Yousif Daoud, a Canada-based aid worker who has recently returned from the conflict zone, said the girl was "mentally and physically traumatised" by the abuse, with fears that she may not survive the ordeal if she carries the baby full-term.

Girl 'in very bad shape'

"The girl is so young she could die if she delivers a baby," she said. "Even a Caesarian section is dangerous."

There are concerns for the health of the girl. When she was found, the nine-year-old was "in very bad shape", Daoud said, who spoke under a pseudonym to avoid losing the trust of the Yazidis.

"She was sexually abused by no fewer than 10 men.
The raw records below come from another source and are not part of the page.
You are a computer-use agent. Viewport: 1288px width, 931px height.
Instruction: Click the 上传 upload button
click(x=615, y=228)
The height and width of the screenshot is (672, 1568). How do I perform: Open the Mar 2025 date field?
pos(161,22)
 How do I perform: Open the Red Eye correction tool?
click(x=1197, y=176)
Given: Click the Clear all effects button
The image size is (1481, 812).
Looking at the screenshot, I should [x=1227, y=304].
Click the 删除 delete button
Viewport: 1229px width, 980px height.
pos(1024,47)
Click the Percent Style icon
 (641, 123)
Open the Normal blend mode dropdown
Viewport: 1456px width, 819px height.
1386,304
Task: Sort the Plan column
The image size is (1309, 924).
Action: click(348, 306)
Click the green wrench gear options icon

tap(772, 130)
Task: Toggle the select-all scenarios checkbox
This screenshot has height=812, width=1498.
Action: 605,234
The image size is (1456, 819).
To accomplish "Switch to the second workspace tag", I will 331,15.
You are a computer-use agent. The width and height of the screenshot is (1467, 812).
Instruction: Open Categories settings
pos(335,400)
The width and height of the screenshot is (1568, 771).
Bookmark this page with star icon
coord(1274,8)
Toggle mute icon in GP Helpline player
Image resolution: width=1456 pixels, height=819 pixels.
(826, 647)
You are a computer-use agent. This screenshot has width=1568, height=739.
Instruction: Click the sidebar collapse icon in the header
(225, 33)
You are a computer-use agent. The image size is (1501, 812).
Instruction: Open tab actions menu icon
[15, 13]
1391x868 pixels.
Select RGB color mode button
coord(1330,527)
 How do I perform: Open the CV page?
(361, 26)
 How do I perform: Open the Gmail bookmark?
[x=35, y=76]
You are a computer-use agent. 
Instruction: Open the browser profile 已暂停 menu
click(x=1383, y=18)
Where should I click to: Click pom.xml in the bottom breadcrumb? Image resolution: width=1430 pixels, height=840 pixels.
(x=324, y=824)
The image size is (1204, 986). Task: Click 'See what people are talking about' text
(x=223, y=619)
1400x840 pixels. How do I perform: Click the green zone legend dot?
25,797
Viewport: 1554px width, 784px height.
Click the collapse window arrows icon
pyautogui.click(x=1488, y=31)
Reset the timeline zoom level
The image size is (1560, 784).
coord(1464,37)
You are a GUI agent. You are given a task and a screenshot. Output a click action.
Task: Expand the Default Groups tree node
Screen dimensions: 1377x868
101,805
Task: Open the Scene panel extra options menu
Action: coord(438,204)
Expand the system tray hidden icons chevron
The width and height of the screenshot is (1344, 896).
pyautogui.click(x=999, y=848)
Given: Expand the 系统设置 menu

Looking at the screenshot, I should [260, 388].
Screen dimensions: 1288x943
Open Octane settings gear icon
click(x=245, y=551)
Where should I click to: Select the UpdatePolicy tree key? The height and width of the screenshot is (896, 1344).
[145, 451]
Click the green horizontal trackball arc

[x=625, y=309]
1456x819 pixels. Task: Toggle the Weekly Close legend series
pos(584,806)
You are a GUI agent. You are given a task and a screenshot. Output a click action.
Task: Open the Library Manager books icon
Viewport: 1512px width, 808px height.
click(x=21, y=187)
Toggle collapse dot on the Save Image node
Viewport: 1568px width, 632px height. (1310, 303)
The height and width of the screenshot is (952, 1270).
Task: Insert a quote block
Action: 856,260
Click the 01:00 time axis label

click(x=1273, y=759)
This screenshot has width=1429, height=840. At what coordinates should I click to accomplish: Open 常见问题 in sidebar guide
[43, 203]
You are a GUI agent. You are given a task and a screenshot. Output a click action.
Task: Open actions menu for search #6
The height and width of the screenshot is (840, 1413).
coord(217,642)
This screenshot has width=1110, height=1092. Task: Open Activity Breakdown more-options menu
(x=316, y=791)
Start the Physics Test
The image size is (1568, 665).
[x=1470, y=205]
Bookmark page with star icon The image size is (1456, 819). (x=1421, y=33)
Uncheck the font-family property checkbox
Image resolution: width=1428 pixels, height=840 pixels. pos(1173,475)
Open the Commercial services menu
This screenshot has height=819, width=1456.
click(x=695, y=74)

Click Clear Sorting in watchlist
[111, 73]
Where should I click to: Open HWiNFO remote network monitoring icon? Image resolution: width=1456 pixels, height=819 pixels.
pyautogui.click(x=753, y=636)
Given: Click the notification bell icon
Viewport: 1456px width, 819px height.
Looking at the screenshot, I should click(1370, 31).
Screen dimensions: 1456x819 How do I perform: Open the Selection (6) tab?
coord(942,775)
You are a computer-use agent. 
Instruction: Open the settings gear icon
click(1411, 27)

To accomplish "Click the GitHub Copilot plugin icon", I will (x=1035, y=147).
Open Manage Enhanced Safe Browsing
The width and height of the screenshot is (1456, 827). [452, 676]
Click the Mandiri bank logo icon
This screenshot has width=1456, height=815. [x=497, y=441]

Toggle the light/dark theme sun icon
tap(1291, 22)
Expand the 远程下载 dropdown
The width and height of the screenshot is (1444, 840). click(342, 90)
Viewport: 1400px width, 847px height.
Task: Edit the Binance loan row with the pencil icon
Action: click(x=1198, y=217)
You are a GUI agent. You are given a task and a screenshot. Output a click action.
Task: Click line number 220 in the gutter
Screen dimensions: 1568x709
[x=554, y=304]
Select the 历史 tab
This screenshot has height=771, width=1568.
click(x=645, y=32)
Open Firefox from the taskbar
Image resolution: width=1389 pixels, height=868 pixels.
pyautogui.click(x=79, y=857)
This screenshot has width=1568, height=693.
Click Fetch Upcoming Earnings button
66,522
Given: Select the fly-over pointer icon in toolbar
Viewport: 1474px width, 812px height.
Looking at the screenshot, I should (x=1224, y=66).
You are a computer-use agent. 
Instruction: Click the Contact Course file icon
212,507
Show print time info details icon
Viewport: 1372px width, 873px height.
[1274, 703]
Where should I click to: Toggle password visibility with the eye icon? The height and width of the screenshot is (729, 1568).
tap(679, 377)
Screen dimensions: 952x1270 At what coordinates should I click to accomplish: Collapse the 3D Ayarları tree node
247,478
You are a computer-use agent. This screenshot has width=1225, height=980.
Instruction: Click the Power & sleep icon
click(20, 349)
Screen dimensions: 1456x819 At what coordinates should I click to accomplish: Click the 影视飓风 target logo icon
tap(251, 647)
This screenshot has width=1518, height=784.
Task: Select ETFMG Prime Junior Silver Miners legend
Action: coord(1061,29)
Most of them were frontline fighters or suicide bombers who are given girls as a reward."

Although some Yazidi men have said that they would marry the women who return from the Islamic State, this is less likely if they are carrying their rapists' children.

"Sending back those girls and women is a way of shaming the whole community," said Daoud.

"I don't know what the future would be for their babies.

"The girls and women don't want them. They have suffered so much they just want to forget. If they are married, their husbands won't take them back if they are pregnant. And it's clear that the babies will never be accepted."

'Abuse' routine in war

No reason was given for the release of the prisoners, which took place in Himera just southwest of Kirkuk, 180 miles north of Baghdad.

Dr Samantha Nutt, founder and executive director of War Child Canada, says brutality toward women is a "pattern of abuse and intimidation" that is used routinely in war.

"These primeval mechanisms are being used to threaten, abuse and traumatise," she says. "It's an attempt to erase an entire generation. When you rape a girl, it's an entire family decimated, if not an entire community."

Children born from rape suffer from ongoing abuse and violence.

"Even at school they are stigmatised by teachers and fellow students. In Uganda, children who are a product of rape by [Lord's Resistance Army rebels] have been locked in cages or set on fire, because they are so closely associated with the aggressor and the trauma."